Елена Станиславовна встрепенулась, отвела кроличий взгляд от Воробьянинова и потащилась на кухню.
— А теперь действовать, действовать и действовать! — сказал Остап, понизив голос до степени полной нелегальности. Он взял Полесова за руку.
— Старуха не подкачает? Надежная женщина?
Полесов молитвенно сложил руки.
— Ваше политическое кредо?
— Всегда! — восторженно ответил Полесов.
— Вы, надеюсь, кирилловец?
— Так точно.
Полесов вытянулся в струну.
— Россия вас не забудет! — рявкнул Остап. Ипполит Матвеевич, держа в руке сладкий пирожок, с недоумением слушал Остапа, но удержать его было нельзя. Его несло. Великий комбинатор чувствовал вдохновение, упоительное состояние перед вышесредним шантажом. Он прошелся по комнате, как барс.
В таком возбужденном состоянии его застала Елена Станиславовна, с трудом тащившая из кухни самовар. Остап галантно подскочил к ней, перенял на ходу самовар и поставил его на стол. Самовар свистнул. Остап решил действовать.
— Мадам, — сказал он, — мы счастливы видеть в вашем лице…
Он не знал, кого он счастлив видеть в лице Елены Станиславовны. Пришлось начать снова. Изо всех пышных оборотов царского режима вертелось в голове только какое-то «милостиво повелеть соизволил». Но это было не к месту. Поэтому он начал деловито:
— Строгий секрет! Государственная тайна!
Остап показал рукой на Воробьянинова:
— Кто, по-вашему, этот мощный старик? Не говорите, вы не можете этого знать. Это — гигант мысли, отец русской демократии и особа, приближенная к императору.
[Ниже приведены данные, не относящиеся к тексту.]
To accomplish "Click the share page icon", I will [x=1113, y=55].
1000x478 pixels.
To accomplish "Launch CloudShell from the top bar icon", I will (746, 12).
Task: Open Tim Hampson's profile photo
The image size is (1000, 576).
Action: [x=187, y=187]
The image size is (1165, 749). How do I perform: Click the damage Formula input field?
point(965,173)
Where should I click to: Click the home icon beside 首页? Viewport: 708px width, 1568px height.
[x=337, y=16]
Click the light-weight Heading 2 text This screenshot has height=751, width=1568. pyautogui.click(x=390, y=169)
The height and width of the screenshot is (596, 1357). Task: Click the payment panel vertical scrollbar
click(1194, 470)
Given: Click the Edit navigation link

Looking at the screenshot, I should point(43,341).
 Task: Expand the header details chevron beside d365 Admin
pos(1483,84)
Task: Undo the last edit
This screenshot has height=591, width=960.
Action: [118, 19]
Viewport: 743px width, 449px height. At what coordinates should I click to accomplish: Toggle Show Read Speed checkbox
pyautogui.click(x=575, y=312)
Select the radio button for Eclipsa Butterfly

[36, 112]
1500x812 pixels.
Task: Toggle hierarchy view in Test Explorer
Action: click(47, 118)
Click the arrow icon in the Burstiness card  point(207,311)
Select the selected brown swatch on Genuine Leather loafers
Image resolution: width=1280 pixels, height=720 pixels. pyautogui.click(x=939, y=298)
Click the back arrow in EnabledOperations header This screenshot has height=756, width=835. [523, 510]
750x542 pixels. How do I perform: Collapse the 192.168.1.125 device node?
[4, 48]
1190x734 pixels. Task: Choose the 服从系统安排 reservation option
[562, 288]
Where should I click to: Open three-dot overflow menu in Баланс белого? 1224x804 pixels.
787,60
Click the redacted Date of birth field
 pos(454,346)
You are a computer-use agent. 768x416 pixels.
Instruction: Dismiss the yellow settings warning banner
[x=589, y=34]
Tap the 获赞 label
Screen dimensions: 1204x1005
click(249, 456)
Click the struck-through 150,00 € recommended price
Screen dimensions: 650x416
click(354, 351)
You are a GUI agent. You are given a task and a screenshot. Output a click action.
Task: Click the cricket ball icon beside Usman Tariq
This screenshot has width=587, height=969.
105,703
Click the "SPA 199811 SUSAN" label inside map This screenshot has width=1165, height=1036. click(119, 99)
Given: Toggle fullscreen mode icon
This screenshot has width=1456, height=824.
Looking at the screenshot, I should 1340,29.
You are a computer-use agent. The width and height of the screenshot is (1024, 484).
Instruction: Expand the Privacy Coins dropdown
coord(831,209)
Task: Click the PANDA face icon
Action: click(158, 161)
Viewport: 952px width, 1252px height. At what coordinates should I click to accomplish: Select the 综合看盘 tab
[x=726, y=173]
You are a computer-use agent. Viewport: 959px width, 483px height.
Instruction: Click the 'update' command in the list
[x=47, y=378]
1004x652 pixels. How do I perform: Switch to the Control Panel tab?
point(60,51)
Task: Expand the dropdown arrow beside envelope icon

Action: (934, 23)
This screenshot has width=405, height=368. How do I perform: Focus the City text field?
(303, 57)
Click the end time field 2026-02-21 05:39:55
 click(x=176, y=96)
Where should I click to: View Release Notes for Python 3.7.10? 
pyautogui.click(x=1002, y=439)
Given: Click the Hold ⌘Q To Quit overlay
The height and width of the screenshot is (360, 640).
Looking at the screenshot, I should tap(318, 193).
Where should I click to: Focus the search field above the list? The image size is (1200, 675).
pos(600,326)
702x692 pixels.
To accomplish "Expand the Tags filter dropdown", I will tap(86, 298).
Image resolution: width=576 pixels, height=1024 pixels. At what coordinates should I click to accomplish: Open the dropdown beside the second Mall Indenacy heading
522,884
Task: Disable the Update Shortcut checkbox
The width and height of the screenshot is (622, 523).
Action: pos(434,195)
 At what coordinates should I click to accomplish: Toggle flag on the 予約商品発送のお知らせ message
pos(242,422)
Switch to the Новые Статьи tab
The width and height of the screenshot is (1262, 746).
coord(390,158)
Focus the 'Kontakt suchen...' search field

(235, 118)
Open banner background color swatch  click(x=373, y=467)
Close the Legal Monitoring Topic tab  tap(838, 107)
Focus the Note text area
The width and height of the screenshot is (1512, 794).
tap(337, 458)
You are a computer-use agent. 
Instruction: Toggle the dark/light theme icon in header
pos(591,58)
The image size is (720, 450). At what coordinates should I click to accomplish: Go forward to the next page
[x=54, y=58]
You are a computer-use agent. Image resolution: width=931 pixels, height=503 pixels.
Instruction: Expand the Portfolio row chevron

Ипполит Матвеевич встал во весь свой прекрасный рост и растерянно посмотрел по сторонам. Он ничего не понимал, но, зная по опыту, что Остап Бендер никогда не говорит зря, молчал. В Полесове все происходящее вызвало дрожь. Он стоял, задрав подбородок к потолку, в позе человека, готовящегося пройти церемониальным маршем. Елена Станиславовна села на стул, в страхе глядя на Остапа.